Mutual fund managers may avoid stocks at that price. This gives retail investors an advantage. We may snap up those companies and wait for the stock market to recognize their worth.

For example, the market may not recognize its profit margin. The balance sheet may have favorably low debt/equity, all of those metrics matter to the investor. When the economy rebounds, those companies will post strong results sooner than their peers.

ABEV Ambev $2.64
ERIC Ericsson $5.38
HIMX Himax Technologies  $7.86
NOK Nokia $4.64
PBI Pitney Bowes $3.75
SIRI Sirius XM Holdings $3.72
TEVA Teva Pharmaceutical  $8.84

Ambev (ABEV)

Source: rafapress / Shutterstock.com

Ambev (NYSE:ABEV) is a Brazilian brewing company. In the last quarter, it reported revenue growing by 3.3%.

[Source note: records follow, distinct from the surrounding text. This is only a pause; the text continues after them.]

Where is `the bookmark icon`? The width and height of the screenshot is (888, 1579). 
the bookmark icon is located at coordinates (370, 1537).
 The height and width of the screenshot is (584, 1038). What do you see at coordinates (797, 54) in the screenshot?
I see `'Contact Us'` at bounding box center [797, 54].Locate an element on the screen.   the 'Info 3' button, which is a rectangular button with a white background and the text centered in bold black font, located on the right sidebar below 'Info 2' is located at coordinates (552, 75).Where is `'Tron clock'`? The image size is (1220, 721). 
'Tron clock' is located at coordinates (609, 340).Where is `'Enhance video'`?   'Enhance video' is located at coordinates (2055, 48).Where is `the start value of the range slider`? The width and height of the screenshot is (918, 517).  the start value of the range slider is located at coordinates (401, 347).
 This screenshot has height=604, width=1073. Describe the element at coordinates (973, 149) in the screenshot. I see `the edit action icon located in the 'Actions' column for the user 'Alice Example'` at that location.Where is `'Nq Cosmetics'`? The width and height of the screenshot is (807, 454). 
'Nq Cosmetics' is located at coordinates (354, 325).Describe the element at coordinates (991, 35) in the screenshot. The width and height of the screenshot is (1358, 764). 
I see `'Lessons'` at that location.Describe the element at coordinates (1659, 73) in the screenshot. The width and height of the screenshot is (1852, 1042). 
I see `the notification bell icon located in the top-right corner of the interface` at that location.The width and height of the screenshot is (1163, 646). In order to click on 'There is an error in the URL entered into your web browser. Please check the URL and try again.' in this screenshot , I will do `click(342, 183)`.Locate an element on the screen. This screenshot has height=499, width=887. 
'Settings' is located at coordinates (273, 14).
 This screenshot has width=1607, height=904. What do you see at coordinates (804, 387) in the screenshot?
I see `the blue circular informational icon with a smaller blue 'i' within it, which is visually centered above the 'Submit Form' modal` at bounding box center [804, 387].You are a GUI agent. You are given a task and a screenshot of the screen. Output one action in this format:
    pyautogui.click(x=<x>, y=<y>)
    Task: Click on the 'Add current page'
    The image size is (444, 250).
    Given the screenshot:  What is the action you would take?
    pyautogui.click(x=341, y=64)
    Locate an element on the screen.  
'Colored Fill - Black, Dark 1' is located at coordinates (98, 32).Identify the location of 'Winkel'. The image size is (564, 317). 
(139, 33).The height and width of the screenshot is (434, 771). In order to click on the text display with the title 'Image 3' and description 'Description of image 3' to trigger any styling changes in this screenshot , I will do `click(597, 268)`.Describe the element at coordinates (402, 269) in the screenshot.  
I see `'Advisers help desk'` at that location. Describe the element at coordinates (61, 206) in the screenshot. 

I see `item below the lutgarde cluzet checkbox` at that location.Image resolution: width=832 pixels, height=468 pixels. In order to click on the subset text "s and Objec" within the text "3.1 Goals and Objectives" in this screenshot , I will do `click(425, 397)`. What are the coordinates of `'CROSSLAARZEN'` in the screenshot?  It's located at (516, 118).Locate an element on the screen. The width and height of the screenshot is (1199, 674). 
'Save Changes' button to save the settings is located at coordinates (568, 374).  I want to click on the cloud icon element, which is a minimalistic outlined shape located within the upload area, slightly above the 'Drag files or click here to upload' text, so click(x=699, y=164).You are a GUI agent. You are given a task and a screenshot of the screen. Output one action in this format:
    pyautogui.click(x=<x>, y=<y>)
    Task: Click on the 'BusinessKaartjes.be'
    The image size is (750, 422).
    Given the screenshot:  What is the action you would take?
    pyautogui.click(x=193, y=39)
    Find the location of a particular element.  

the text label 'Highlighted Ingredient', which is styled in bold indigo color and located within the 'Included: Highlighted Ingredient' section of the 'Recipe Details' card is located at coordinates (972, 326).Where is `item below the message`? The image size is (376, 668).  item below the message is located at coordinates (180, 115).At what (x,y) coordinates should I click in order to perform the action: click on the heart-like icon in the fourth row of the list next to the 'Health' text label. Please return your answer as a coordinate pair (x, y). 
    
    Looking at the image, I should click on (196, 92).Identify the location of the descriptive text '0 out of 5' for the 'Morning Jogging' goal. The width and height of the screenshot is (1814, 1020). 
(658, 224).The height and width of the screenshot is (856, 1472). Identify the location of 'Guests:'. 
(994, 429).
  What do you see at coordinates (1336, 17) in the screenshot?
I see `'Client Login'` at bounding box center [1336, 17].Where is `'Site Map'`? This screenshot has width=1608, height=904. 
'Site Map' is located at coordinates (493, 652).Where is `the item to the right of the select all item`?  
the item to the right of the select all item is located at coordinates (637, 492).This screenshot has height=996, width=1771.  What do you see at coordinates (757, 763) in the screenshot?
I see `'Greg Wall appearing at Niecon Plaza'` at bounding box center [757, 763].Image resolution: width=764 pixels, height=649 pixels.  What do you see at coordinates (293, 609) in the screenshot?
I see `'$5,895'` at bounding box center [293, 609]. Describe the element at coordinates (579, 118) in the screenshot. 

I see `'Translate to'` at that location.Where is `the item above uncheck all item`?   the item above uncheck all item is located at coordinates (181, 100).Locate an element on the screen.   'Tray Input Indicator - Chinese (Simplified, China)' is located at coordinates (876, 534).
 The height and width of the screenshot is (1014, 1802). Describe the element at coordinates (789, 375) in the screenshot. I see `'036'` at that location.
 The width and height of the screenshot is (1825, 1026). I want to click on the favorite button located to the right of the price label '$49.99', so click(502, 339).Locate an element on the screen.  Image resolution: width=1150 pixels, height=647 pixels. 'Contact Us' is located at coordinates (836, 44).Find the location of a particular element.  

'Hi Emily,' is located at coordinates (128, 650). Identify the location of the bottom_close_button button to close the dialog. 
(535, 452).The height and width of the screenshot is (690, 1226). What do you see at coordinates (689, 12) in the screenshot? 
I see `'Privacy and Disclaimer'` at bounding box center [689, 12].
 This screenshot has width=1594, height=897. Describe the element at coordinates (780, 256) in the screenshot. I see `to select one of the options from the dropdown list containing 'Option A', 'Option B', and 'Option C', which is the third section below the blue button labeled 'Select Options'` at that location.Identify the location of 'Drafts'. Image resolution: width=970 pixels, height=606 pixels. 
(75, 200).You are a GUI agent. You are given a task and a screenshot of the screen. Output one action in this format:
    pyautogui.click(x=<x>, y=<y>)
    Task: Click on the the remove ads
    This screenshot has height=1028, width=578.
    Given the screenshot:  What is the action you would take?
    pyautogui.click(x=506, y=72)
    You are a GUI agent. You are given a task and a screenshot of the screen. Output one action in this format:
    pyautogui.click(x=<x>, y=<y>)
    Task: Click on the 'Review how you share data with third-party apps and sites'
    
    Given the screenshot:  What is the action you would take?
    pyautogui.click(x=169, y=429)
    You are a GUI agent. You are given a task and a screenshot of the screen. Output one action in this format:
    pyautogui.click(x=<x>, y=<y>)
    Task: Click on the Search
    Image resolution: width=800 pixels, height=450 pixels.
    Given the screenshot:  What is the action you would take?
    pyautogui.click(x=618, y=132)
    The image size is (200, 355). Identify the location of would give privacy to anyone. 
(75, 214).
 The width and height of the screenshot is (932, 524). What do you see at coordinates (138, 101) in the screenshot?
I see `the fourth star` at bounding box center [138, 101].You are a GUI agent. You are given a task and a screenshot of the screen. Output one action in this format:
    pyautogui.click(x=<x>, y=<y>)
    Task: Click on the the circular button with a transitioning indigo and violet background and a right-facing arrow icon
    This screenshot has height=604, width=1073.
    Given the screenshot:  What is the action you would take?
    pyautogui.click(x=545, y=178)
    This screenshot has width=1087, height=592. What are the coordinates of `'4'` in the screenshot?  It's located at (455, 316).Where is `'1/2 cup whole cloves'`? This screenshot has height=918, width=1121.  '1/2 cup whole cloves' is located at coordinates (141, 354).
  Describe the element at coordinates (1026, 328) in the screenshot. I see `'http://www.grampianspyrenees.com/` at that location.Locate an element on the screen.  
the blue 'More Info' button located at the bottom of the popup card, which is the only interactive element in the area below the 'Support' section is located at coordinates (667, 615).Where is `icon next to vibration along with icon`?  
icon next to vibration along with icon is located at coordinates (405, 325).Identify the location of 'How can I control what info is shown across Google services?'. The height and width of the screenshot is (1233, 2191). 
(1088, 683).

Looking ahead, Ambev expects net revenue will grow from net revenue per hectoliter performance to volumes. Profits should rise as the brewer contains input costs, thanks mostly to hedges.

Ambev will drive its growth by spending on marketing efforts. For example, it will promote its premium brands in Canada. Chief Financial Officer Lucas Lira said that the industry declined in the last few years, yet Ambev’s market share grew.

The company is betting that Beyond Beer will resonate with customers. Despite a weak performance in that brand last year, it saw a slight recovery toward the end of 2022. Expect momentum to speed up from there as advertisements drive demand higher.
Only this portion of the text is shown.